:: YOUR INSTRUCTIONS ::
The answer must consist of each line below that contains the string "icon".

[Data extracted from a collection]
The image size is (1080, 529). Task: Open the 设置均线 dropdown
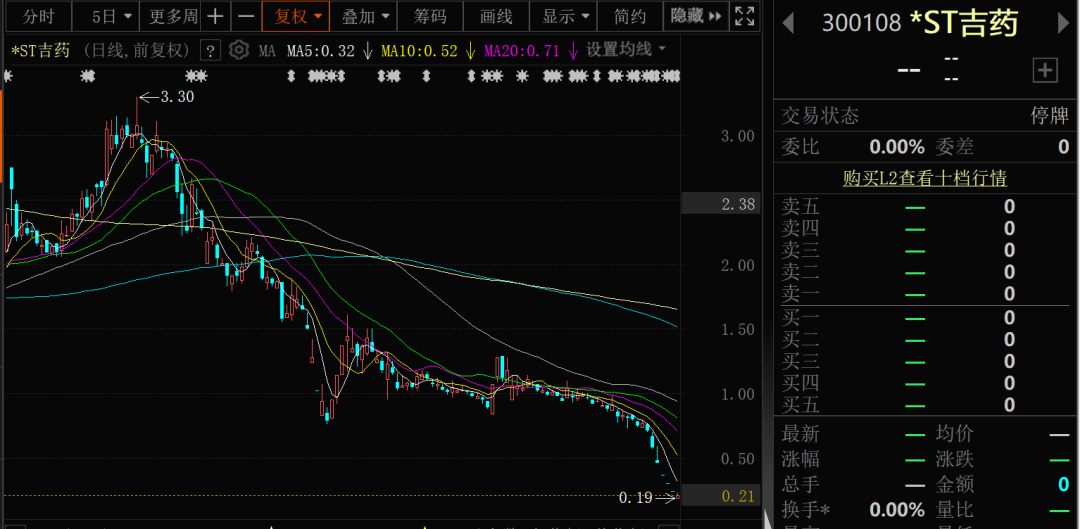pos(626,49)
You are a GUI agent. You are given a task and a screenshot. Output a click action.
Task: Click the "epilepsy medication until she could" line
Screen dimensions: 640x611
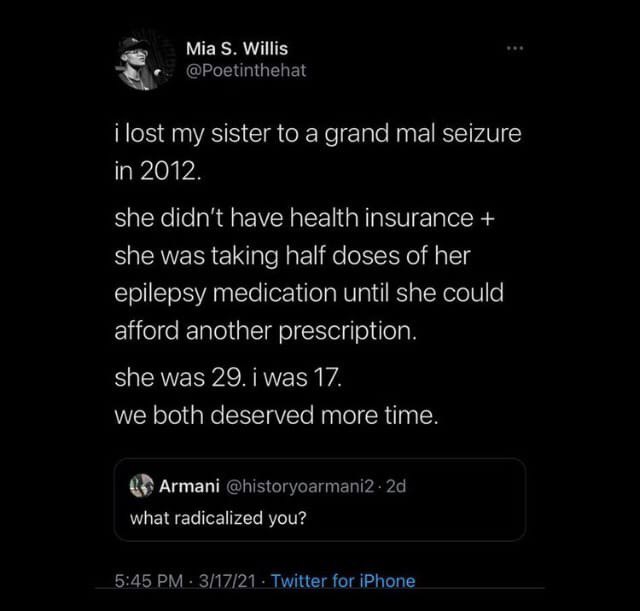pyautogui.click(x=308, y=294)
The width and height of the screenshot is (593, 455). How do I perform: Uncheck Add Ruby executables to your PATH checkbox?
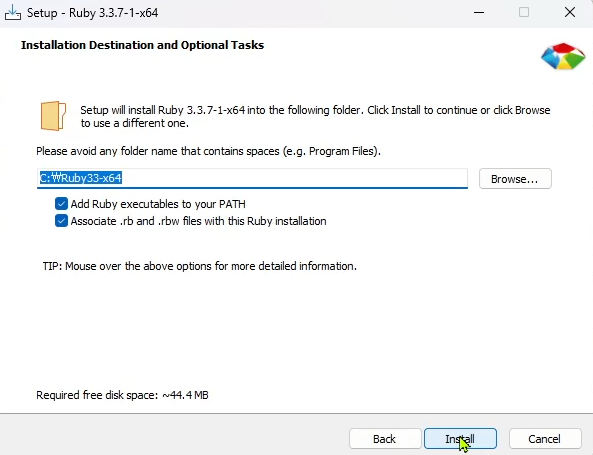pyautogui.click(x=61, y=203)
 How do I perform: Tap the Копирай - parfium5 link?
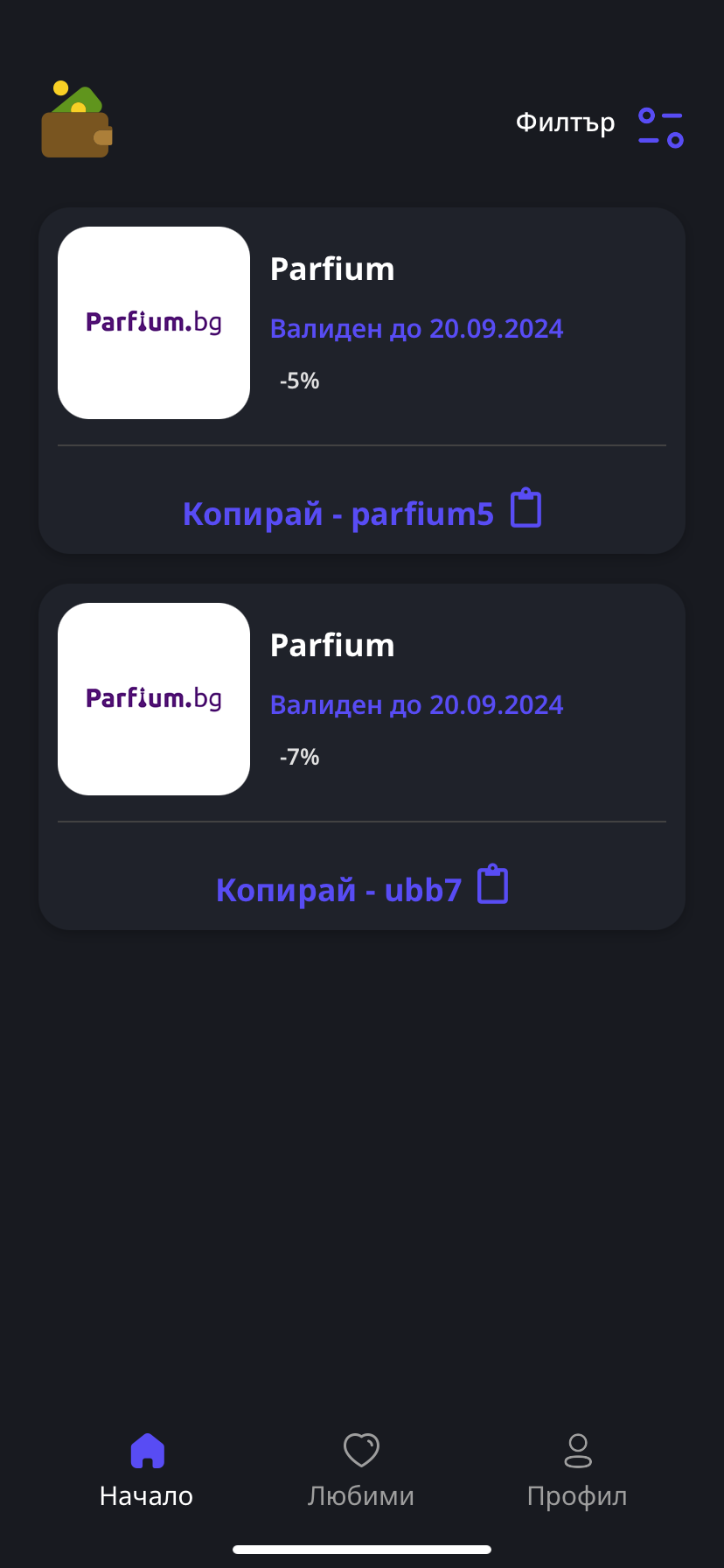pos(338,514)
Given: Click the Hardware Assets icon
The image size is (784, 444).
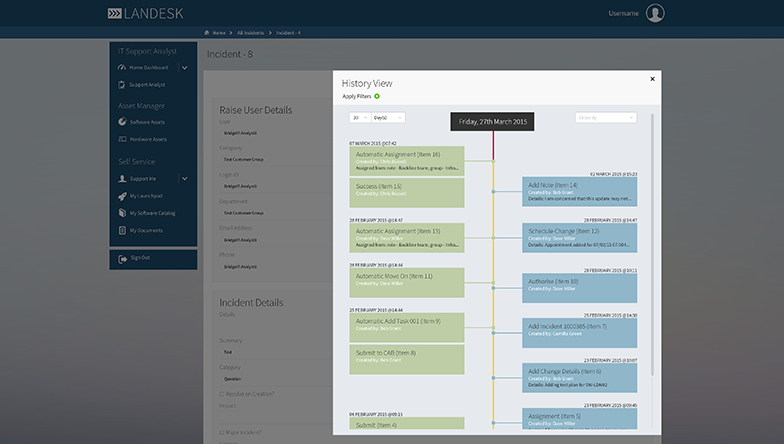Looking at the screenshot, I should [122, 140].
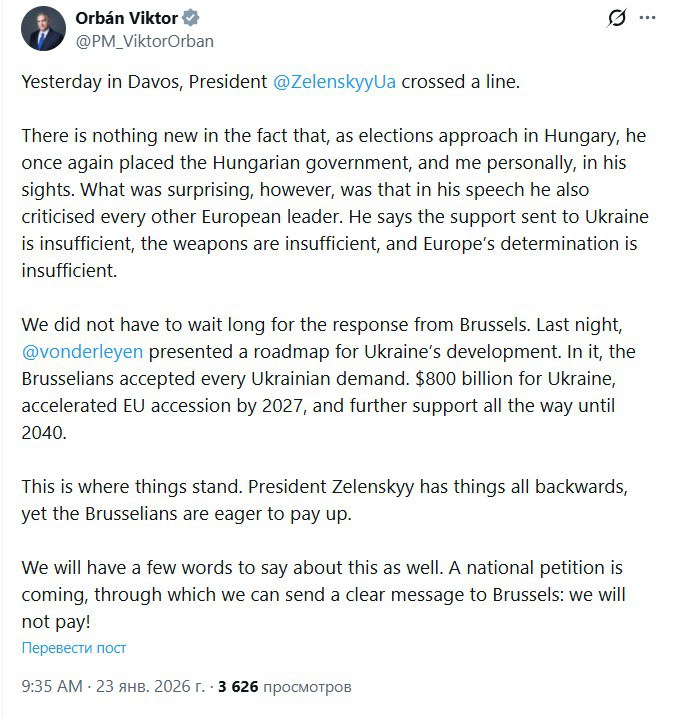Click the '2040.' text

click(x=43, y=434)
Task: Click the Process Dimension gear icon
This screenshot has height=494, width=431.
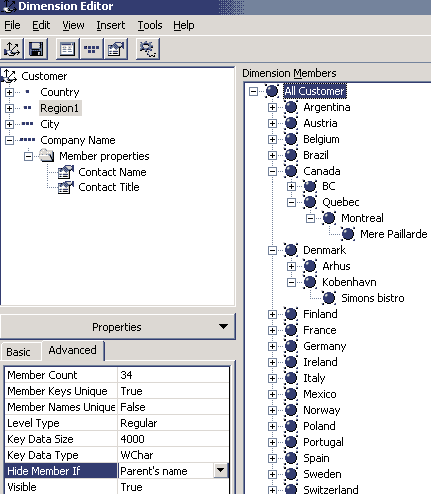Action: pos(148,49)
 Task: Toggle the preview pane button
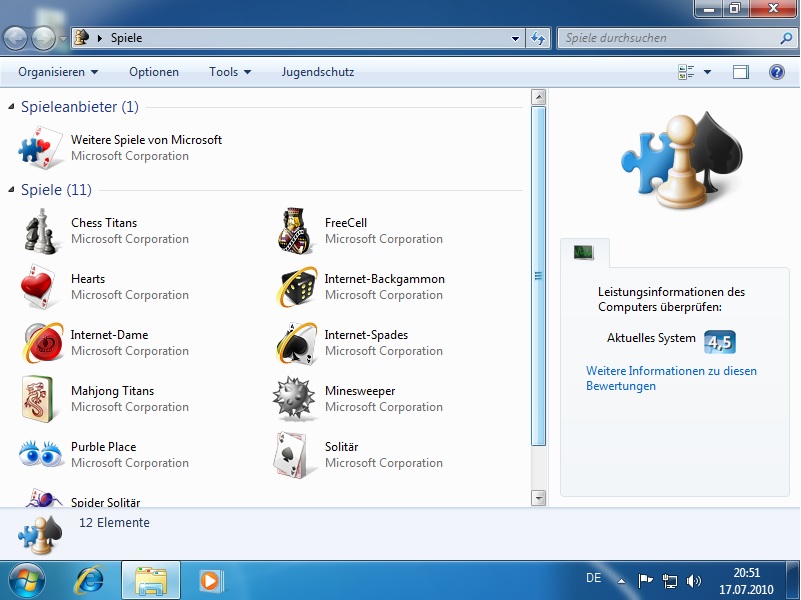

:: YOUR SOLUTION ::
Given: Click the Hardware Assets icon
Task: Click the Process Dimension gear icon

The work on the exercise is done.